Отто: Улица кишела людьми. Множество стариков, мужчин, женщин и даже детей двигались во всех направлениях, но при этом было поразительно тихо. Если бы вы захотели позвать своего приятеля, показавшегося в конце улицы, достаточно было шепотом произнести его имя. Мой новый знакомый жадно затягивался, но, когда от сигаретки осталась половина, затушил ее, надавив на огонек двумя пальцами, и оставил висеть прилипшей к верхней губе. Только тогда я позволил себе наконец заговорить с ним и был весьма рад, что он тотчас проявил ко мне доверие и не испугался меня.
Вассерман:
— По правде говоря, герр Найгель, нужно заметить, что господин Мунин был как раз весьма подозрителен и осторожен, поскольку в те дни небывало умножились среди нас доносители и провокаторы, про коих справедливо сказано: от чьих милостей кормятся, на тех и клевещут. Но едва Отто начал беседовать с Муниным, тотчас отказался еврей от всех подозрений, и обычных для него умничаний и хитростей, и от всей своей грубости, ведь, как он сам признался…

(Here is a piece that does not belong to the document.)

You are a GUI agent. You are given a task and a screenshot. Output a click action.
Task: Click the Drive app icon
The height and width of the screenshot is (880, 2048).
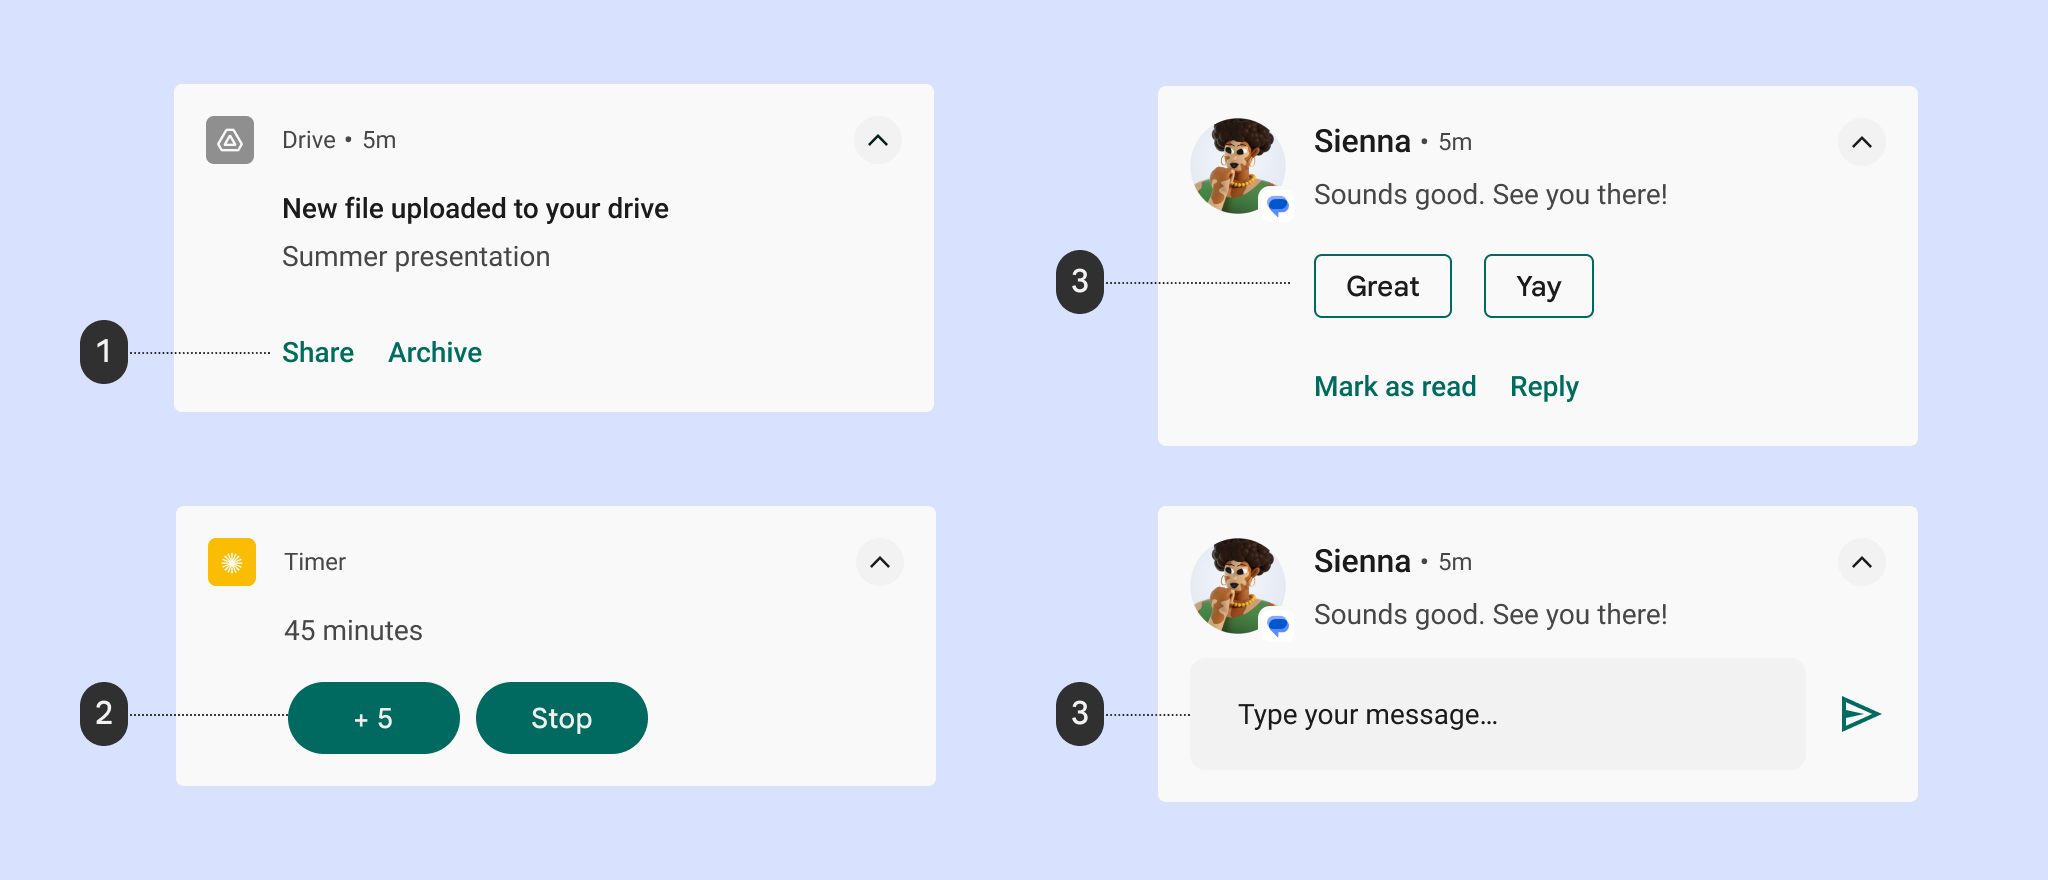230,140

Мунин: Ведь пока не встретил я Отто, ни разу не отважился беседовать столь откровенно с посторонним человеком о моих… Об этих моих искусствах. Ладно, кто вообще, кроме Отто, понял, что это искусство? И правда, целая река слов хлынула из меня там на лавочке на Новолипках — потоп, наводнение! Это даже немного напугало меня, как будто имеется, не дай Бог, у этого маленького поляка волшебная власть над моей душой — неодолимая сила притяжения, ой-ой-ой!..

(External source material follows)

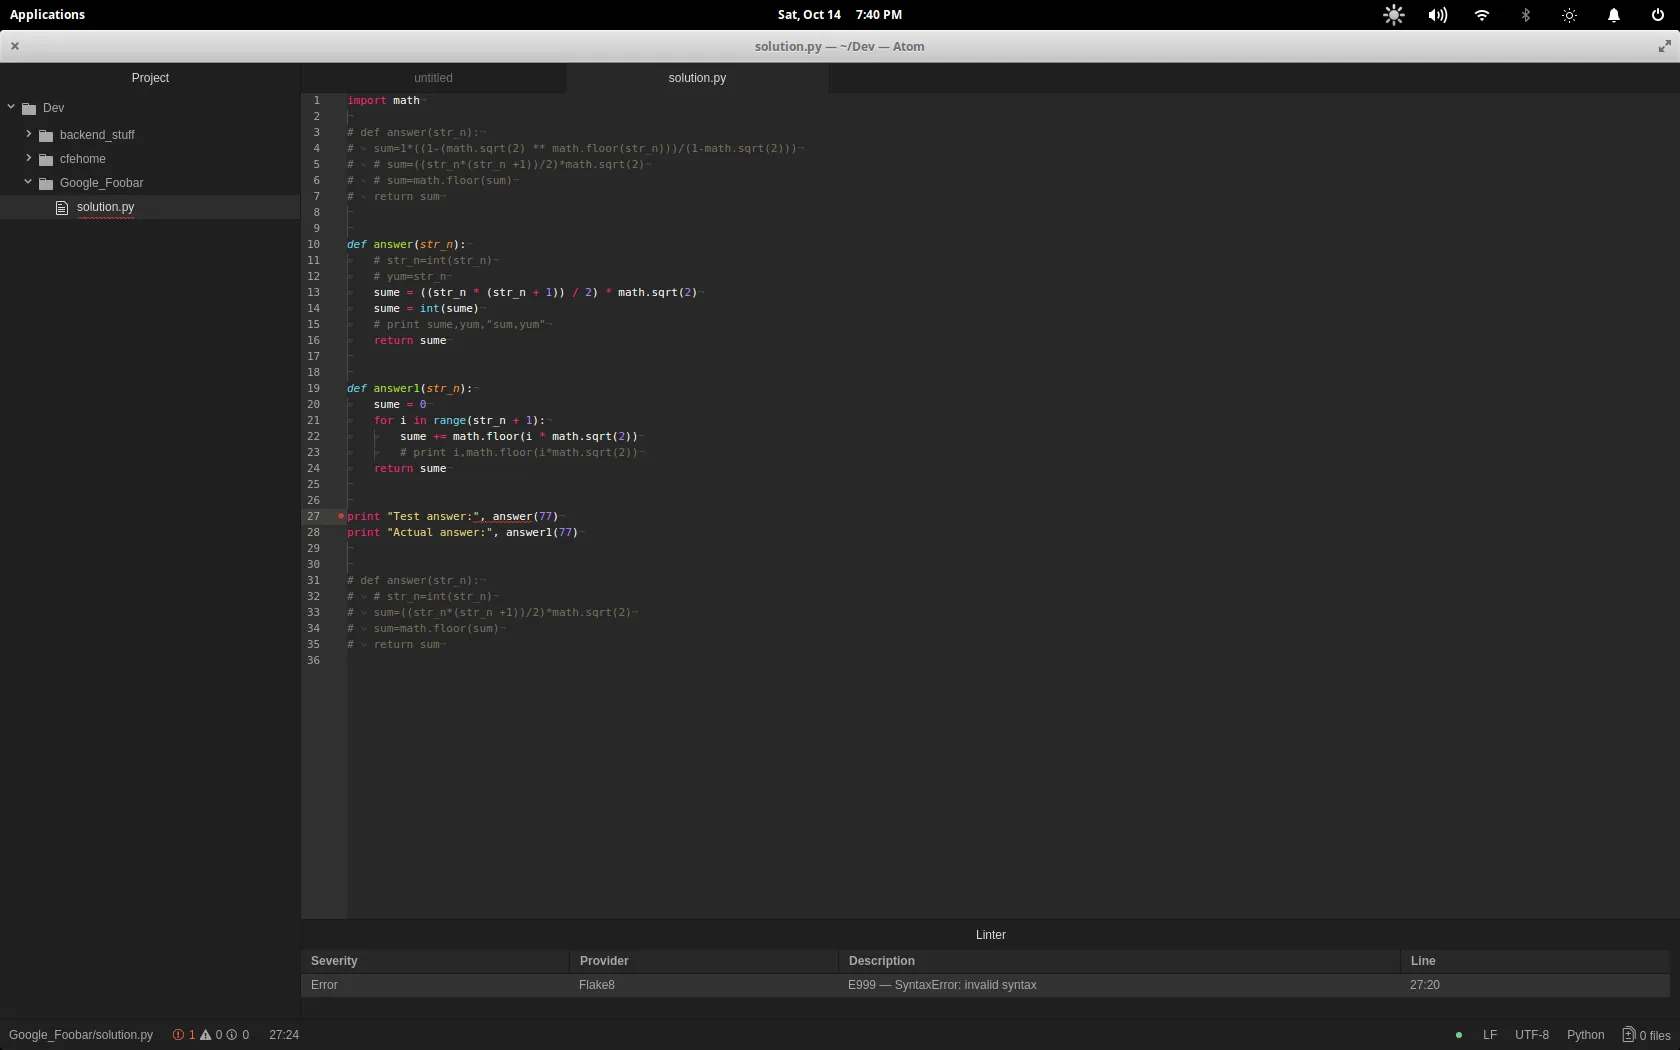Open the Wi-Fi network indicator
The height and width of the screenshot is (1050, 1680).
(x=1482, y=15)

Отто: А ведь я тотчас влюбился в тебя! Как я был счастлив, что встретил тебя там в это утро!
Господин Маркус: Вы видите? Просить Отто описать кого-то — заведомо пропащее дело. Все равно что попросить фонарь сообщить вам, что он видит. Он, конечно, скажет: «Все залито светом».
При той же первой встрече Мунин показал Отто карту, которую хранил в кармане в коричневом рассыпающемся от ветхости конверте. Карта была главной тайной и главным сокровищем Мунина, и он представил ее Отто со священным трепетом. На ней было изображено еврейское гетто Варшавы, покрытое странными значками, сотнями крохотных звезд Давида, разбросанных в беспорядке по разным кварталам. Отто предположил, что это уникальная секретная карта тайных еврейских складов оружия на территории гетто.
Мунин не прекращал говорить ни на минуту, и Отто зачарованно глядел на его потухшую сигарету, которая жила собственной жизнью, прилепившись к верхней губе. Вдруг еврей замолчал, подозрительно и почти не меняя положения головы огляделся по сторонам и прошептал Отто на ухо:
— Здесь они все умирают…
И тут же отстранился, отодвинулся на самый краешек скамейки и решительно захлопнул рот. Следует отметить, что Отто тотчас догадался, что Мунин имеет в виду не только евреев, заключенных в гетто. Просидев так несколько минут, Мунин снова осторожно приблизился к терпеливо дожидавшемуся продолжения Отто и, как настоящий заговорщик, сообщил ему, что он-то знает, как выбраться отсюда.
Мунин: Имеющий глаза да узрит, пане! Сыны пламени вознесутся ввысь, и я выйду отсюда! Да, выйду! Весь мир услышит обо этом. Даже братья Райт не смели мечтать о таком средстве. И братья Монгольфье, которые придумали аэростат, этот удивительный воздушный шар, и даже Дедал и Икар, созданные гением этих злодеев греков, осквернителей нашего Храма! Господин уже не мог не заметить, что я большой знаток во всех этих вопросах. Ни единой книги не выпустил я из рук, не проштудировав тщательно и не усвоив.